Net income in the fourth quarter of 2018 was $27 million, or $1.15 per diluted share, compared to $29 million, or $1.16 per share the previous year.

The company’s revenues from the RV industry, which represented 58% of fourth quarter 2018 sales, decreased 6% from the prior year period compared to RV industry wholesale unit shipments which decreased approximately 17% for the same period.

Operating income during the quarter was $38.9 million, an increase of 14% or $4.8 million, from $34.1 million reported in the fourth quarter of 2017.

Todd Cleveland, chairman and chief executive officer, said, “Our fourth quarter and full year 2018 financial and operational performance is a reflection of a total team effort in which we continued to execute on our strategic and operational initiatives, including expanding our product portfolio, making targeted geographic and product expansions, and completing nine acquisitions during the year.  Additionally, we continued to focus on managing and leveraging our cost structure, executing on synergies, and driving efficiencies across all functions and aspects of our organization.”

Net sales for 2018 increased $627.4 million or 38%, to $2.3 billion from $1.6 billion in 2017. The company’s revenues from the RV industry, which represented 63% of 2018 sales, increased 27%.

Net income in 2018 increased 40% to $119.8 million, or $4.93 per diluted share, from $85.7 million, or $3.48 per share in 2017.

The company’s RV content per unit for the full year 2018 increased 33% to $2,965 from $2,234 for 2017. 

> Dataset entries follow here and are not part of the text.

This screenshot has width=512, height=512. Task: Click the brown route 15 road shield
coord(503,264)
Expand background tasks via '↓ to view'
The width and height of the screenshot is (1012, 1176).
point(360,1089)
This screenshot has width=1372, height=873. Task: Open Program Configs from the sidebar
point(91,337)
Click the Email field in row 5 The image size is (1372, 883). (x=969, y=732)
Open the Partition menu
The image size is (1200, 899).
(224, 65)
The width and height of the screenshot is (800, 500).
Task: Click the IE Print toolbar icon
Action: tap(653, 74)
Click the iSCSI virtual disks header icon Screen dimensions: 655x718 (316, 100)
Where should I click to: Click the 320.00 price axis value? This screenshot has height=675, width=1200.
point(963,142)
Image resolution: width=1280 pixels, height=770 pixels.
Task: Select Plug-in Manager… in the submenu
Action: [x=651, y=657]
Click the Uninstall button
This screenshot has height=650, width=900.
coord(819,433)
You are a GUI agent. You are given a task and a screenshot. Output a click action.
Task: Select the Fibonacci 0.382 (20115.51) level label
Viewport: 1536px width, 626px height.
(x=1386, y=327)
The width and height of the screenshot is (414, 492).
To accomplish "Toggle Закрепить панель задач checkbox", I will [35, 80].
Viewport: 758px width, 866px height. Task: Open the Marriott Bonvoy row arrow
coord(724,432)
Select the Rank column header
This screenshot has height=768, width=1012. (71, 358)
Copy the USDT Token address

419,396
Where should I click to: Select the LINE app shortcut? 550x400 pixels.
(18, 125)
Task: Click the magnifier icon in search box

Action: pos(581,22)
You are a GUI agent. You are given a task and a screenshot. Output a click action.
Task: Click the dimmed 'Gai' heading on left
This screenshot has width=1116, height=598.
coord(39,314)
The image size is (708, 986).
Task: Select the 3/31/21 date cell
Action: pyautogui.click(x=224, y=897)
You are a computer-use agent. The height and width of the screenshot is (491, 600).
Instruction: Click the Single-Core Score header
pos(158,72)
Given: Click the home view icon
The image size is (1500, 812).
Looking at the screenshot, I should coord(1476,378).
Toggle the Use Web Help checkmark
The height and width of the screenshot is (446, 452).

“For fiscal 2019, we expect to continue to execute on our disciplined capital allocation strategy in alignment with maintaining an appropriate leverage position supported by our extremely strong cash flows,” said President Andy Nemeth stated. “We further remain focused on driving synergies from our acquisitions completed in the last two years, effectively managing our cost structure, and driving organic growth and market share gains in all of the end markets we serve. Our brand and market platform is well positioned to flex with industry trends to support existing and future generations focused on affordable housing and vacations, spending quality time with family and friends, and lifestyle experiences.”